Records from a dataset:
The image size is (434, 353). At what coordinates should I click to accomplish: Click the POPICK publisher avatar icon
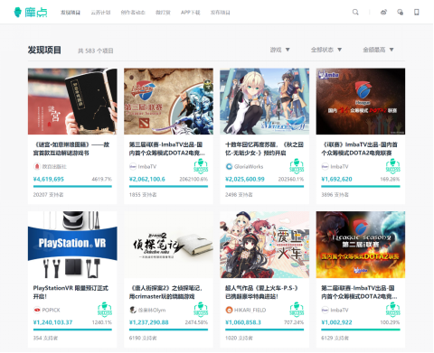pos(37,310)
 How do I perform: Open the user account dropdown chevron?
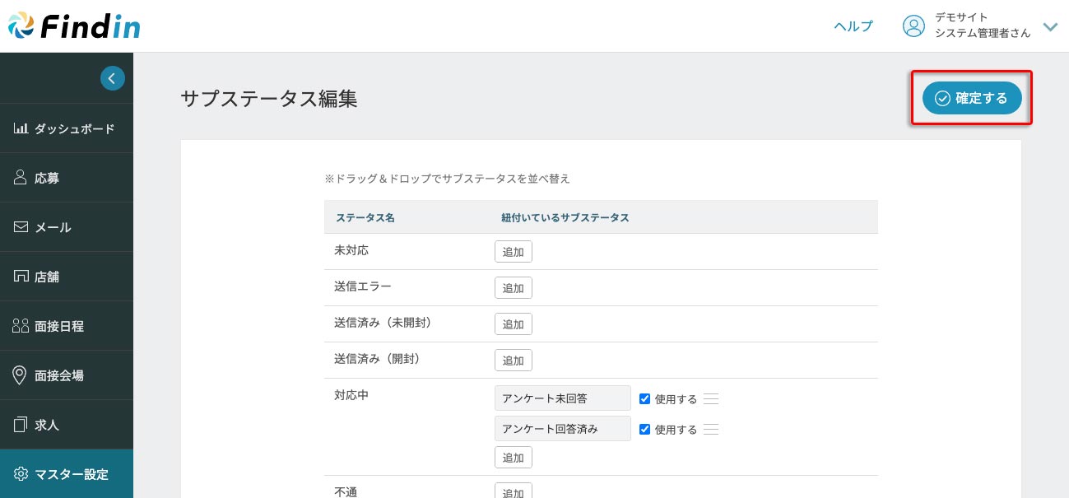pos(1050,26)
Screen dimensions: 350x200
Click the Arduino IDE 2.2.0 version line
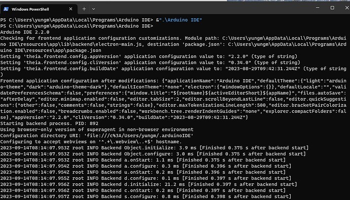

**AIM OF THE EXERCISE**
Quote each entry above verbatim and drop the pictures.

**OUTPUT BELOW**
The image size is (434, 353). At what coordinates should I click to accomplish: Click the POPICK publisher avatar icon
pos(37,310)
 How do I perform: Open the user account dropdown chevron?
pos(1050,26)
Screen dimensions: 350x200
Click the Arduino IDE 2.2.0 version line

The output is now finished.